According to their web site (http://ndar.nih.gov/): “The National Database for Autism Research (NDAR) is an NIH-funded research data repository that aims to accelerate progress in autism spectrum disorders (ASD) research through data sharing, data harmonization, and the reporting of research results. NDAR also serves as a scientific community platform and portal to multiple other research repositories, allowing for aggregation and secondary analysis of data.” This informatics platform was created in 2008 and since then has entered information on more than 77,000 research participants across a large number of measures secured within Amazon cloud.
Overall these are lofty goals from the federal government and if properly applied could advance our knowledge regarding autism. Like many other data repositories it faces challenges stemming from handling big data sets; a virtual deluge of research results with multiple resources streaming into it. Included in this warehouse are results from disparate sources including neuroimaging, genetics, clinical trials, postmortem studies, etc.

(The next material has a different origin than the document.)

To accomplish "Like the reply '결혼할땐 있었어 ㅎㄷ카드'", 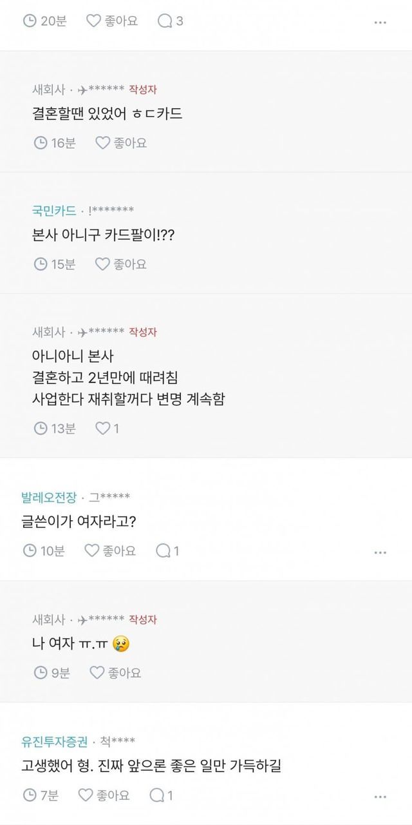I will click(x=121, y=142).
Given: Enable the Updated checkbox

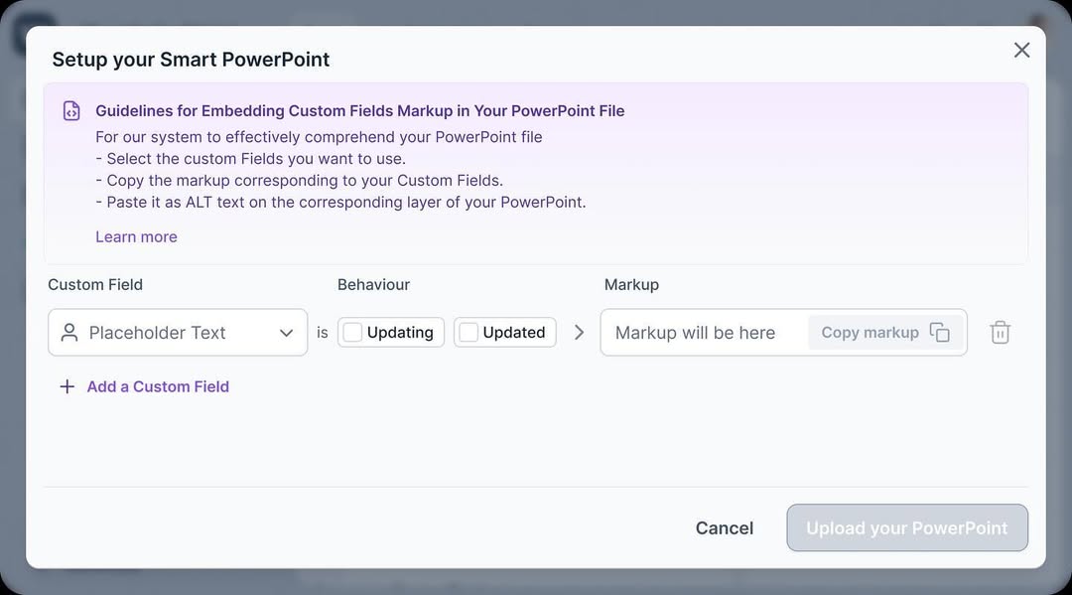Looking at the screenshot, I should pos(469,333).
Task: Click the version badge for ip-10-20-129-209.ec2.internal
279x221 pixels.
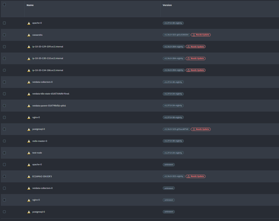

Do we need large data sets? The short answer has to be yes. However, in order for large data sets to be useful and provide significant patterns we have to peel away different layers or strata to make the same useful and to classify our results as being either structured or non-structured. One problem is that individual researchers make the decision as to what to collect in each study and then sources are combined at the general warehouse. Criteria for diagnosis, age of participants, comorbidities, and treatments may be different among datasets. Is data collected by different techniques being done at the same level of precision? How do you perform an error analysis across the board? With so many differences it is difficult to envision how the data could be of use as a training data set, test set or even to perform a meta-analysis when applied to questions different from those for which they were originally intended. Ongoing efforts by NDAR to develop tools for data definition, standardization and validation are therefore useful and necessary. I hope that in the future we will be able to have data organized into tables having pre-existing links between them in multiple sections of the repository. At present you may have to guess or know beforehand what data you want to find and where it is located. In addition, I would also suggest installing tools based on decision trees and other classification methods that would better allow combining results from different studies.
One possible use of NDAR resides in granting researchers the ability to establish connections between data present in the depository and that held private to the investigator. However, establishing such correlations may lead to intuitive leaps that may prove unfounded. There is even a name for this, ” apophenia”, that is, the experience of seeing patterns or connections in random or meaningless data. In essence researcher will often look for patterns where there are none -and what better place to do so but in a big data set. The problem is that by overfitting data, the results fool us into thinking that we know more than we really do. There is a lot of noise in large data sets and many of our predictions may go outside the range of the data.
I have had a good amount of experience with NDAR and have been pleased with the people handling my requests. However I am displeased with the favoritism exhibited by their administration in favor of some participants and centers. In essence, the rule by which federally funded investigators have to deposit data is only enforced in some but not all cases. There are a select few for which regulations do not apply. There is no level playing field.
If you work in a conglomerate of Autism Centers of Excellence (ACE) your published research data (e.g., MRIs) may be deposited at your discretion, not within the allotted time frame set by regulations that apply to other researchers. Furthermore, NDAR officials will collude with the researchers to keep diagnostic information out of the database. Prima facie it seems that the researchers are complying with the requirements and their data is there (e.g., MRIs), but the same is useless without diagnostic information. The only way to obtain the data, as indicated by NDAR officials, is to make your own idea/data/research plan available to the researchers (your competitors) that they are sponsoring and ask for their collaboration. Even if lucky, and allowed to collaborate, you still remain at the mercy of those researchers that are in cahoots with NDAR. This means that you may be kept blind to diagnosis, and even after providing them with your data, the same may remain unanalyzed for months to years. In the meanwhile your own idea may find its way to their “subconscious” and published preemptively by them.
I have been told by NDAR officials that they proceed in this fashion because the amount of competition is fierce among the larger autism centers. However, this competition is even fiercer at the single investigator level, especially when the federal government decides to play favorites. The vision statement of NDAR (to accelerate progress in autism spectrum disorders [ASD] research through data sharing) should be redone: “to help accelerate the research of investigators selected by NDAR and in so doing help cover up any improprieties”.